INSTRUCTIONS FOR THE TASK: Print the line that contains "Click the Standover value 853 for XL" and every line after it through the last line of the records below, exactly as written and nothing else.

DATA RECORDS Start Marker

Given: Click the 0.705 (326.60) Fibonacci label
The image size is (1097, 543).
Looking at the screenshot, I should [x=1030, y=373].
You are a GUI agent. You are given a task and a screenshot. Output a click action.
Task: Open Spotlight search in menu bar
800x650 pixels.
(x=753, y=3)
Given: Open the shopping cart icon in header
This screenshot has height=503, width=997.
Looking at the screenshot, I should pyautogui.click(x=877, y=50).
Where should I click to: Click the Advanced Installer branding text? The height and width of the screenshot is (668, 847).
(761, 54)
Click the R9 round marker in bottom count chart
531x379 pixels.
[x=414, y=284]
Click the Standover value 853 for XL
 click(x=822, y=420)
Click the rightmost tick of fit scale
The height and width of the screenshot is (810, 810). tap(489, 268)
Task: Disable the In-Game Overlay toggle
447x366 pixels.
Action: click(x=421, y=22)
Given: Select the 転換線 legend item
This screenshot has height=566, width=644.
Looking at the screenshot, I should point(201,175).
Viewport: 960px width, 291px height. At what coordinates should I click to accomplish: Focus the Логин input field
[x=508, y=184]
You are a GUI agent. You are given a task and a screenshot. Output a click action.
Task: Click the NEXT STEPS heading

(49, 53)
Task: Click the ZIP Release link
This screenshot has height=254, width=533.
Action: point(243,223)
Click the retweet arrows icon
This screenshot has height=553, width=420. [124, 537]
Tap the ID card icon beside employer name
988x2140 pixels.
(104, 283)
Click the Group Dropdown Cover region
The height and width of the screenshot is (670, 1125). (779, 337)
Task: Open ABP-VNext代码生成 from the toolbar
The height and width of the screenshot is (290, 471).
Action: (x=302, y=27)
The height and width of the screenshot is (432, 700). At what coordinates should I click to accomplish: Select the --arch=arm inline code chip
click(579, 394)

DATA RECORDS End Marker

EXPECTED ANSWER:
Click the Standover value 853 for XL
 click(x=822, y=420)
Click the rightmost tick of fit scale
The height and width of the screenshot is (810, 810). tap(489, 268)
Task: Disable the In-Game Overlay toggle
447x366 pixels.
Action: click(x=421, y=22)
Given: Select the 転換線 legend item
This screenshot has height=566, width=644.
Looking at the screenshot, I should point(201,175).
Viewport: 960px width, 291px height. At what coordinates should I click to accomplish: Focus the Логин input field
[x=508, y=184]
You are a GUI agent. You are given a task and a screenshot. Output a click action.
Task: Click the NEXT STEPS heading

(49, 53)
Task: Click the ZIP Release link
This screenshot has height=254, width=533.
Action: point(243,223)
Click the retweet arrows icon
This screenshot has height=553, width=420. [124, 537]
Tap the ID card icon beside employer name
988x2140 pixels.
(104, 283)
Click the Group Dropdown Cover region
The height and width of the screenshot is (670, 1125). (779, 337)
Task: Open ABP-VNext代码生成 from the toolbar
The height and width of the screenshot is (290, 471).
Action: (x=302, y=27)
The height and width of the screenshot is (432, 700). At what coordinates should I click to accomplish: Select the --arch=arm inline code chip
click(579, 394)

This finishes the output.